Yukarıdaki kısa öykü M.Ö. 4. yüzyılda yaşadığı düşünülen Ezop’a ait. Masallarında genellikle hayvanlar başta olmak üzere varlıkları dile getirerek iyilik, doğruluk ve ahlak gibi erdemlerin önemine değinen Ezop (Aisopos), Anadolu’da yaşadığı düşünülen bir yazar olmakla birlikte, ülkemizde onu genellikle La Fontaine tarafından adapte edilen “Karınca ve Ağustos Böceği” gibi eserleriyle tanırız.

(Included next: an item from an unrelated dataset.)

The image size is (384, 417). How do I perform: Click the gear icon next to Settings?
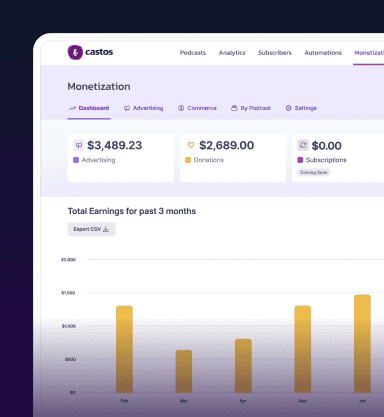tap(288, 108)
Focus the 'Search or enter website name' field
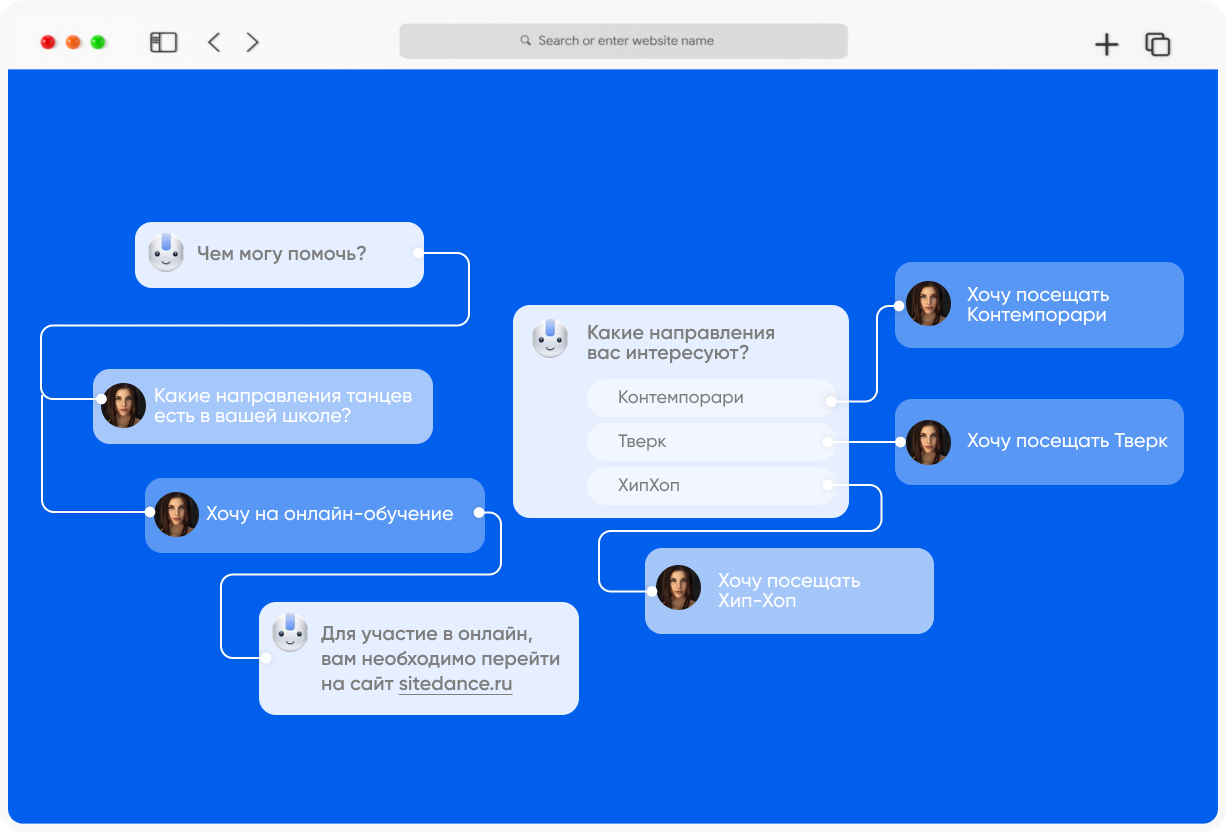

Yukarıda değindiğim eserini ilk kez gördüğümde aklıma günümüzde sıklıkla eleştirdiğimiz sosyal medyada yaşanılan dezenformasyon sorunu gelmişti. Geçmişten beri var olan bu sorunu, günümüzün ışık hızında her türlü enformasyonun yayıldığı dünyasında toplumlar sosyal medya okuryazarlığı bilincine erişmeden tamamen çözebilmek mümkün görülmüyor.
Hakikat yolcularının sosyal medya trolleri tarafından linç edildiği dünyamızda, Ezop’un ölümünün de hakikati paylaşmaktan dolayı olduğunu biliyor muydunuz?
Rivayete göre, günün birinde Delphoi Tapınağı’nı ziyaret eden Ezop, oradaki rahipleri para karşılığında uydurma kehanetler satarak sahtekârlık yapmakla suçlamış ve anlattığı bir masalla onların ışık tanrısı Apollon’a hizmet etmeye layık olmadıklarını söyleyerek onlarla alay etmiş.
Ezop tarafından aşağılanmak zorlarına giden rahipler ondan intikam almak için ona iftira atarak, eşyalarının arasına tapınağın kutsal emanetlerinden birini saklayıp onu hırsızlıkla suçlamışlar. Ezop’un savunmasını bile masal anlatarak yaptığı söylenir. Ölüme mahkûm edilen Ezop, Parnassos Dağı’nın Lambia Tepesi’ne sürüklenerek götürülmüş ve oradan aşağı atılarak infaz edilmiş.
Ardından pişman olan rahipler kendilerini affettirmek için onun anısına bir heykel dikip kan bedeli ödemeye karar vermişler. O günden sonra haksız ölüm cezalarını tanımlamak için “Aisopos Kanı” terimi literatüre girmiş.
Yazıyı Ezop’un kendisini savunmak için anlattığı “Yolcular ve Çalı” masalı ile noktalayalım:
“Deniz kenarında vapur bekleyen iki yolcu kıyıya yaklaşmakta olan koca bir çalı demetini görünce uzaktan onu gemi sanmışlar ve binmek için beklemeye başlamışlar. Çalı rüzgârla sürüklenip yaklaştıkça onun gemi olmasa bile bir tekne olabileceğini düşünmüşler. Sonunda dalgalarla karaya vuran çalıların gemi olmadığını fark edince sinirlenen yolculardan birisi “Boşuna var olmayan bir şey beklemişiz,” diye yakınmış.”